Patient-centered outcome

Instead of measures of brain volume, lesion count, serum neurofilament, or other biomarkers that are mainly of interest to clinicians and scientists, “the main outcome of interest to our patients is their disability,” Dr. He said. “The first question they ask at diagnosis is usually along the lines of: ‘What will my disability be in 10 years?’ ”

“This is what matters to patients and is fundamentally what motivated this study,” Dr. He added.

The investigators searched international MS registries for patients with relapsing-remitting MS starting HET, which included rituximab, ocrelizumab, mitoxantrone, alemtuzumab, or natalizumab.

They compared 117 participants who started HET within the first 2 years of clinical disease onset (the early group) with 181 participants who started HET after more than 4 years (the late group). All were followed for a median of 7.4 years (range, 6.4 to 8.6 years).

Difference in EDSS scores from baseline was the primary outcome. Both cohorts began the study with a mean EDSS score of 2.4, but between-group differences were significant at 10 years.

The secondary outcome of cumulative hazard of disability progression was higher in the early-treatment group from baseline to 2 years. Between the period of 2 and 10 years, the inverse was true.

In patients with highly active MS, “early exposure to high efficacy therapies is recommended,” Dr. He noted.

“We can already affect our patients’ lives enormously by utilizing our current toolbox in the most optimal way. It is our task to optimize this in a data-driven manner.”

Going forward, Dr.
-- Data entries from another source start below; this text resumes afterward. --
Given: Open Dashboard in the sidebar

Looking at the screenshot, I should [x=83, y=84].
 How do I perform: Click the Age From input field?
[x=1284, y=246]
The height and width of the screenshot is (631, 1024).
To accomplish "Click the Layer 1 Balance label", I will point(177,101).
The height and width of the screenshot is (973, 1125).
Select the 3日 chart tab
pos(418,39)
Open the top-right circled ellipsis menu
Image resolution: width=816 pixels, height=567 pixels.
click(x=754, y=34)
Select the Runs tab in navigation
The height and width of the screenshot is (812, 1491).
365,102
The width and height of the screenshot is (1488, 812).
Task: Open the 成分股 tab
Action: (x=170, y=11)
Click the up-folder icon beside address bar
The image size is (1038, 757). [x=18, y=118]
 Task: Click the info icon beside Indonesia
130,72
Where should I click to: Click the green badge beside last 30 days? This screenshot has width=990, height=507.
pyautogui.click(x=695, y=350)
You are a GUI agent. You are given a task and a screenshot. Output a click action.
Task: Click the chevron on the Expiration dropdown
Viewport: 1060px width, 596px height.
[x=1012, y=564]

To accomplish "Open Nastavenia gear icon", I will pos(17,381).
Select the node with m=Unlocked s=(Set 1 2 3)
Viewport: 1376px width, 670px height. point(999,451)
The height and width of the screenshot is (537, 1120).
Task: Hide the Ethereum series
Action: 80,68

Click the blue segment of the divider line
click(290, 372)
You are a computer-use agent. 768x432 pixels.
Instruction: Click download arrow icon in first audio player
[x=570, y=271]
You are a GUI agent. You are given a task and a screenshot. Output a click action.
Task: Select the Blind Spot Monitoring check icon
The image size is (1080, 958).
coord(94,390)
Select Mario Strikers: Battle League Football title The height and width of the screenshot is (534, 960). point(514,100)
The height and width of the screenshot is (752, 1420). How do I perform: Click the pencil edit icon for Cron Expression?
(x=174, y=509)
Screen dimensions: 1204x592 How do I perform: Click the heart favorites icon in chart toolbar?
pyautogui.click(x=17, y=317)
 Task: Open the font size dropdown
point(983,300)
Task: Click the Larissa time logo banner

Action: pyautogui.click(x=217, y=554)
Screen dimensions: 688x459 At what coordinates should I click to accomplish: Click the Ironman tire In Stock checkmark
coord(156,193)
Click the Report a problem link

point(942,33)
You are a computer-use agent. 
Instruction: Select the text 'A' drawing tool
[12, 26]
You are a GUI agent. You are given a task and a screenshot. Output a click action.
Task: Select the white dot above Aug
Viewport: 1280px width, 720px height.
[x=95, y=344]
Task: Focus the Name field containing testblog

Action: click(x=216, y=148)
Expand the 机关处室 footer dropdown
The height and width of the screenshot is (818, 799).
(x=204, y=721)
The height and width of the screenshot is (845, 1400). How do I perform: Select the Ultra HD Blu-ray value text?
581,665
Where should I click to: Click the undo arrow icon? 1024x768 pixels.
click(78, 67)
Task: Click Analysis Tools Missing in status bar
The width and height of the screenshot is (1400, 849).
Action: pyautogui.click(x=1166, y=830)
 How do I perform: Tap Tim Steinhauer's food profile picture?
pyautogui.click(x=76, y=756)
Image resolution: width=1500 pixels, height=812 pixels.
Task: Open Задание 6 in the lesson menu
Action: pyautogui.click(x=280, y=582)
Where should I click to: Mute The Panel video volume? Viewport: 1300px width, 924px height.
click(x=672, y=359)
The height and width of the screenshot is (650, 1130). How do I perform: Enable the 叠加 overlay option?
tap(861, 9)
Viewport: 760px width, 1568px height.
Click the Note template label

He plans to look at other outcomes, including patient-reported quality of life and health economic measures, and to take a different approach to future research.

Rather than assess MS outcomes from a disease-biology perspective, “I will be looking at MS outcomes from the perspective of its key stakeholders—the individual and society,” and the factors that influence them, Dr. He said.
 

 

 

Confirmatory evidence?

Commenting on the findings, Robert Gross, MD, a neurologist at the Rocky Mountain MS Center at the University of Colorado Denver in Aurora, said it is “hard to believe we are still having this debate” about earlier versus later HET.

There are now “numerous studies, including head-to-head trials and large cohort studies, showing superiority of highly efficacious agents to older disease-modifying therapies of more limited efficacy, as well as better outcomes with early versus delayed use of high-efficacy therapy,” said Dr. Gross, who was not involved with the current research.

“This study further adds to the evidence that we should be preferentially starting folks with relapsing-remitting MS right away on high-efficacy therapy, rather than waiting for relapses and disease progression to occur,” he added.

Drs. He and Gross have disclosed no relevant financial relationships.

This article first appeared on Medscape.com.